TE Vwgh Beschluss 1997/9/3 97/01/0422

JUSLINE Entscheidung

Veröffentlicht am 03.09.1997
beobachten
merken

Index

10/07 Verwaltungsgerichtshof;
27/01 Rechtsanwälte;
40/01 Verwaltungsverfahren;

Norm

AVG §71 Abs1 Z1;
RAO 1868 §9 Abs1;
VwGG §46 Abs1;

Beachte

Miterledigung (miterledigt bzw zur gemeinsamen Entscheidung verbunden): 97/01/0423

Betreff

Der Verwaltungsgerichtshof hat durch den Vorsitzenden Senatspräsident Dr. Dorner und die Hofräte Dr. Kremla und Dr. Bachler als Richter, im Beisein der Schriftführerin Oberkommissärin Mag. Unterer, über den Antrag des Biliulu (auch: Biluilu) Mulaba in Wien, geboren am 7. November 1969, vertreten durch Dr. Friedrich Bubla, Rechtsanwalt in Baden, Biondekgasse 4, auf Wiedereinsetzung in den vorigen Stand wegen Versäumung der Frist zur Erhebung einer Verwaltungsgerichtshofbeschwerde gegen den Bescheid des Bundesministers für Inneres vom 1. Juli 1996, Zl. 4.349.483/1-III/13/96, betreffend Asylgewährung, sowie in dieser Beschwerdesache, den Beschluß gefaßt:

Spruch

1. Dem Antrag auf Wiedereinsetzung wird n i c h t stattgegeben.

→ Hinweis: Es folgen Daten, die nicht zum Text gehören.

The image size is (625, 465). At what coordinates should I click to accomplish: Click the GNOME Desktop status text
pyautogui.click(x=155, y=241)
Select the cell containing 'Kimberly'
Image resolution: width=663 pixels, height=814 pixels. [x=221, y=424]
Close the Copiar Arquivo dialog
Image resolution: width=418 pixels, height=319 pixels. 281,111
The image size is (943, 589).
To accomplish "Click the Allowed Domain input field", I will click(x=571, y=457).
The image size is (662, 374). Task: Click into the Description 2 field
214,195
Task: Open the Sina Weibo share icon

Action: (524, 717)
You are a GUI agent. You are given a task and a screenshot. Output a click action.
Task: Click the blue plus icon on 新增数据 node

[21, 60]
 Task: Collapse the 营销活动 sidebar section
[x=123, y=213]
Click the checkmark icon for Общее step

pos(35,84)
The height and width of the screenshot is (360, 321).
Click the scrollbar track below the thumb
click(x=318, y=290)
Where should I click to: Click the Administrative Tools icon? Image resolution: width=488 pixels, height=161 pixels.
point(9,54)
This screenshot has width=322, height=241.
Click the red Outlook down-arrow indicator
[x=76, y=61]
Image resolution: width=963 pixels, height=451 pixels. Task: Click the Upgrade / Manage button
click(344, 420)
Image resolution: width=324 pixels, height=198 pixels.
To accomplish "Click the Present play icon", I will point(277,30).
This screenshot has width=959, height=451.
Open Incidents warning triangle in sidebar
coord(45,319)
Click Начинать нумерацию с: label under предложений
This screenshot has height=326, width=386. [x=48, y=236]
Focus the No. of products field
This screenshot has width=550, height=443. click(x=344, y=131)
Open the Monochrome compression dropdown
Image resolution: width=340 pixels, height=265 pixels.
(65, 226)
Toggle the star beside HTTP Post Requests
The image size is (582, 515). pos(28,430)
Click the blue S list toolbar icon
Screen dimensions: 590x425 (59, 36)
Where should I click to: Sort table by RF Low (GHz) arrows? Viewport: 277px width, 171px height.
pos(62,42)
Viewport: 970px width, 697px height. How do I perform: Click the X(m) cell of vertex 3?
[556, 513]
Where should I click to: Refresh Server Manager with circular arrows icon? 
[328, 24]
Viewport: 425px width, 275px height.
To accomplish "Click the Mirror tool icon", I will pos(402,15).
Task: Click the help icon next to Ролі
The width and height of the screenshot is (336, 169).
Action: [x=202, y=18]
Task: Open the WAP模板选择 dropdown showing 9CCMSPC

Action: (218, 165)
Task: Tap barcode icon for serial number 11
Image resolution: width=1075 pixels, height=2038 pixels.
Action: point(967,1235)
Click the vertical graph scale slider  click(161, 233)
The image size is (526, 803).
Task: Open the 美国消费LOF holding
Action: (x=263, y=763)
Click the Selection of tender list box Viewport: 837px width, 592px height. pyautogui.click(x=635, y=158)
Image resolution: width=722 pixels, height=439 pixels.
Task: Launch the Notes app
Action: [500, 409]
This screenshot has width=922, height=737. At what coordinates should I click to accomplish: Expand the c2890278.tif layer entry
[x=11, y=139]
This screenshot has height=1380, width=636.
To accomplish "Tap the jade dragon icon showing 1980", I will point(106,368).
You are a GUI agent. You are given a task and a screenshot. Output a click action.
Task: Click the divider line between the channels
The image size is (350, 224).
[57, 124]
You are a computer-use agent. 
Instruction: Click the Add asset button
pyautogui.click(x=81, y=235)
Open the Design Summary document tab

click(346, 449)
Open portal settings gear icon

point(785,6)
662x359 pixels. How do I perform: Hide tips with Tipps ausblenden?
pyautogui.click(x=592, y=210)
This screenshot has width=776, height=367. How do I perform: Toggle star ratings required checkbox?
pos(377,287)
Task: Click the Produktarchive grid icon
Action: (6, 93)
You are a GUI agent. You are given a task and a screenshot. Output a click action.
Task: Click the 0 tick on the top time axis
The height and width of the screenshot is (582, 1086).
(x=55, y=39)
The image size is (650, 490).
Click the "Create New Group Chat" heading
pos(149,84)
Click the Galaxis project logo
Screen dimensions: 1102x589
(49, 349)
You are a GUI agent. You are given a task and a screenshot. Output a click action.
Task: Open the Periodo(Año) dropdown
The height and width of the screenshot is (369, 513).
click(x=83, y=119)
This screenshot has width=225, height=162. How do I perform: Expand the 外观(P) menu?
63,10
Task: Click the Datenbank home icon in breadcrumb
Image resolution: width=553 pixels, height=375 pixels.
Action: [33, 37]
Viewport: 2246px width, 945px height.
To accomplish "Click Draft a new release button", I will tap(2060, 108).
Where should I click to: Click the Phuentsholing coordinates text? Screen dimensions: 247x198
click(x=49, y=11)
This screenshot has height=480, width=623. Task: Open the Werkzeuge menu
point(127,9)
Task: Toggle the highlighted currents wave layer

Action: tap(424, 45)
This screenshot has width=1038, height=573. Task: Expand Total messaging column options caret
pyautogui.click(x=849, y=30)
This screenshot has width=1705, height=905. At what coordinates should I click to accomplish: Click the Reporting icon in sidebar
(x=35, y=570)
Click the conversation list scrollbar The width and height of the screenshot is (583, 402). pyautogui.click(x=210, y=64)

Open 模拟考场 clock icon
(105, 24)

2. Die Beschwerde wird zurückgewiesen.

Begründung

Nach der Aktenlage und der in der - mit einem Wiedereinsetzungsantrag verbundenen - Beschwerde enthaltenen Darstellung des Verwaltungsgeschehens wurde der im Instanzenzug ergangene Bescheid der belangten Behörde vom 1. Juli 1996, mit dem der Asylantrag des Beschwerdeführers, eines Staatsangehörigen von Zaire, abgewiesen worden war, dem - auf Grund des Beschlusses des Verwaltungsgerichtshofes vom 9. August 1996 - mit Bescheid des Ausschusses der Rechtsanwaltskammer Niederösterreich vom 10. September 1996 zum Verfahrenshelfer für den Beschwerdeführer bestellten nunmehrigen Beschwerdevertreter am 18. Oktober 1996 zugestellt. Die Zustellung des Bestellungsbescheides der Rechtsanwaltskammer Niederösterreich an den Beschwerdeführer scheiterte, weil der Beschwerdeführer von seiner bisherigen Abgabestelle (Flüchtlingslager Traiskirchen) verzogen war und eine andere Adresse dem Verwaltungsgerichtshof nicht bekanntgegeben hatte.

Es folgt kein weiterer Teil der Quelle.